Source material =>

[Start of section]

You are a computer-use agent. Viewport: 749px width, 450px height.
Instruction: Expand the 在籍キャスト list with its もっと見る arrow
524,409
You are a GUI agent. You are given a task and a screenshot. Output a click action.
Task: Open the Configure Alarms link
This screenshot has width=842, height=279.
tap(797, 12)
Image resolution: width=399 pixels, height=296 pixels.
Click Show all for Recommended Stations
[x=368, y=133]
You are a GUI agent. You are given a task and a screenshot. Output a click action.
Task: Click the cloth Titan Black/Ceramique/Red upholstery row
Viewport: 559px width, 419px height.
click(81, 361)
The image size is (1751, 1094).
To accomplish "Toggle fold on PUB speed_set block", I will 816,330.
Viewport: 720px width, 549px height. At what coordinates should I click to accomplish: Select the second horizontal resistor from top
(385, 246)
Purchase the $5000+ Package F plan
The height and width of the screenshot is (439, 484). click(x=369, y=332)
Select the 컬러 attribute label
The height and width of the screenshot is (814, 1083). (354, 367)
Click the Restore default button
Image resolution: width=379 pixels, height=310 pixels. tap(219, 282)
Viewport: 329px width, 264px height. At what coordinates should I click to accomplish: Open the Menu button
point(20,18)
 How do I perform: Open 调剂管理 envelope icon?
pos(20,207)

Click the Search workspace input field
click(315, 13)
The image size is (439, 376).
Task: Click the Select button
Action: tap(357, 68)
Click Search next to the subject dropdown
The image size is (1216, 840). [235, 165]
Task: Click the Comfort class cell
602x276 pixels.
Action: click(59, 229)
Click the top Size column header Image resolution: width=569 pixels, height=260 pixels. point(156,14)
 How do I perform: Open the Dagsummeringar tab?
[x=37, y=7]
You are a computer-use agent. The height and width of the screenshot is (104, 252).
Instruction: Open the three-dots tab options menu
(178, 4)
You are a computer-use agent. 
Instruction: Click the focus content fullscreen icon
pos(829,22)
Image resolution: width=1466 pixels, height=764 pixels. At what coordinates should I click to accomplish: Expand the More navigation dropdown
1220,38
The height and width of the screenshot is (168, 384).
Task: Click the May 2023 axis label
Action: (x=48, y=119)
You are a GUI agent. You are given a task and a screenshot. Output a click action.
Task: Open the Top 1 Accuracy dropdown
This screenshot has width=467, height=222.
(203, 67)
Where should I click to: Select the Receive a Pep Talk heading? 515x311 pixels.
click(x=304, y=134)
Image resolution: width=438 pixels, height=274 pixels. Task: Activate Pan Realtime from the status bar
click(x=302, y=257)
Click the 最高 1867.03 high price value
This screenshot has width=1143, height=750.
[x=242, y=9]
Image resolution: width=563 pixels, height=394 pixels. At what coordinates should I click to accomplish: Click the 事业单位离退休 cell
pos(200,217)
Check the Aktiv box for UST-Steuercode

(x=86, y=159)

[End of section]

From the line containing "This screenshot has width=467, height=222." through the final line of the listing above, retype every line exactly; leave out everything else.

Output for this exercise =>
This screenshot has width=467, height=222.
(203, 67)
Where should I click to: Select the Receive a Pep Talk heading? 515x311 pixels.
click(x=304, y=134)
Image resolution: width=438 pixels, height=274 pixels. Task: Activate Pan Realtime from the status bar
click(x=302, y=257)
Click the 最高 1867.03 high price value
This screenshot has width=1143, height=750.
[x=242, y=9]
Image resolution: width=563 pixels, height=394 pixels. At what coordinates should I click to accomplish: Click the 事业单位离退休 cell
pos(200,217)
Check the Aktiv box for UST-Steuercode

(x=86, y=159)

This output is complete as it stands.